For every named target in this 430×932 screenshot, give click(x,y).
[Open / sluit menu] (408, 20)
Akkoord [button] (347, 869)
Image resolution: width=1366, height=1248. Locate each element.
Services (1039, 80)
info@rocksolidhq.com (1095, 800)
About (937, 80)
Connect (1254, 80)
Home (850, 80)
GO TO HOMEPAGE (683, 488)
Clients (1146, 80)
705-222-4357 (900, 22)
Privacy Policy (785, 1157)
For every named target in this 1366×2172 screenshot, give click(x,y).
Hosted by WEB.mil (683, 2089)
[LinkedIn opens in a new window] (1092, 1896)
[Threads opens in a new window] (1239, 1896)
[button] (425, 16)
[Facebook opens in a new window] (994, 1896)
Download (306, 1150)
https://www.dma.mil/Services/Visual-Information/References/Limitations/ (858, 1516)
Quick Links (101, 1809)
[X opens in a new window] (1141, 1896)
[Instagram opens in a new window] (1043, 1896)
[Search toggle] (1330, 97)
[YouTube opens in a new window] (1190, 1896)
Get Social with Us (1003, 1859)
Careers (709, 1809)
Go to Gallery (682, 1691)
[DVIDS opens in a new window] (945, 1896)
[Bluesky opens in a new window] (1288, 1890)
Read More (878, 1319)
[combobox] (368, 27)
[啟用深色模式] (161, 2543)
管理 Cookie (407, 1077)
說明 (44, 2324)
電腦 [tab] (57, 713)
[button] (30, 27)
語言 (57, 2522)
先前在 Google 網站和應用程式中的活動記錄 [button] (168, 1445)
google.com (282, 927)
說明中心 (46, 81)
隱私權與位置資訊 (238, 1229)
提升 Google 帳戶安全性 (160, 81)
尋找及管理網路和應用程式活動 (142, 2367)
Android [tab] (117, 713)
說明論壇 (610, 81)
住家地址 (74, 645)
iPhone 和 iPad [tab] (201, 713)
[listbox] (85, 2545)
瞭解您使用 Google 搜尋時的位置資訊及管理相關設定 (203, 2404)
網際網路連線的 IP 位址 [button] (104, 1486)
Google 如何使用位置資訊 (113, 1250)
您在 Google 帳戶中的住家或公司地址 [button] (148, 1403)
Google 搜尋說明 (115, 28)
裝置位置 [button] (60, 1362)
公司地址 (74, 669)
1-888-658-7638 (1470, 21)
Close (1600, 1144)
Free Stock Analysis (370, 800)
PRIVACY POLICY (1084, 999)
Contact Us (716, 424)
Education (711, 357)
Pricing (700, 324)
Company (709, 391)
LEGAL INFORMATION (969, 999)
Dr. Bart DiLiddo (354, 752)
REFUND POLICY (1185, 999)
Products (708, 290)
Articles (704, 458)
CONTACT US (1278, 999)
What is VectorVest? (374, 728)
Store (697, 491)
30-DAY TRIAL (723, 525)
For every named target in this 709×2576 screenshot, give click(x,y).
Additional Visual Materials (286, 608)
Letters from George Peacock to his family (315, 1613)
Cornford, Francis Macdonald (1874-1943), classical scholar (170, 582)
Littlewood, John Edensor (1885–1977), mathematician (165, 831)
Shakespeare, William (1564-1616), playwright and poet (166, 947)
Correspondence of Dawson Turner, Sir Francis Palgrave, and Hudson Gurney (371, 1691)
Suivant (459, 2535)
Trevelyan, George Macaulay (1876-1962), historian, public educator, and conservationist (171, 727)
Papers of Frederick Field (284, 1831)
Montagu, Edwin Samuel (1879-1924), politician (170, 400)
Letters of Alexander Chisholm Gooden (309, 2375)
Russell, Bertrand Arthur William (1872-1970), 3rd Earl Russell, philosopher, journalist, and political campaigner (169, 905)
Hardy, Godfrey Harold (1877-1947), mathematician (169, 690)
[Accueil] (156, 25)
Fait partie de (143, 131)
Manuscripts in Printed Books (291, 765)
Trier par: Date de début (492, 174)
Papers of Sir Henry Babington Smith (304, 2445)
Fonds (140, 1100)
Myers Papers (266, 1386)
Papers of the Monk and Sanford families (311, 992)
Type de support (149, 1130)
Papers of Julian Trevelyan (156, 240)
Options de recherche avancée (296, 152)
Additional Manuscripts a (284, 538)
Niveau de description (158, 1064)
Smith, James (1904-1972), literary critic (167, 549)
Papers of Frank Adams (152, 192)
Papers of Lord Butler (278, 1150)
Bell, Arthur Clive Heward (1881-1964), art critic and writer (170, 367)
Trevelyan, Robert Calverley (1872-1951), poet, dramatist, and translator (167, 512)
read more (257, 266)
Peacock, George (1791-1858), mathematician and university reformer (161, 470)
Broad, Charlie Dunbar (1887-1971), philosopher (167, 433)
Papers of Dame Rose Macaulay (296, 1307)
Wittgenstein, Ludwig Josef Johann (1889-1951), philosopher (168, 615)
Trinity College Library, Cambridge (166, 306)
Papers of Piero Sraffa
^^^^^^^^
For this exercise, output exactly the lines above from the line with "PRIVACY POLICY (1084, 999)" to the line with "Letters from George", counting both, and leave out the rest.

PRIVACY POLICY (1084, 999)
Contact Us (716, 424)
Education (711, 357)
Pricing (700, 324)
Company (709, 391)
LEGAL INFORMATION (969, 999)
Dr. Bart DiLiddo (354, 752)
REFUND POLICY (1185, 999)
Products (708, 290)
Articles (704, 458)
CONTACT US (1278, 999)
What is VectorVest? (374, 728)
Store (697, 491)
30-DAY TRIAL (723, 525)
For every named target in this 709×2576 screenshot, give click(x,y).
Additional Visual Materials (286, 608)
Letters from George Peacock to his family (315, 1613)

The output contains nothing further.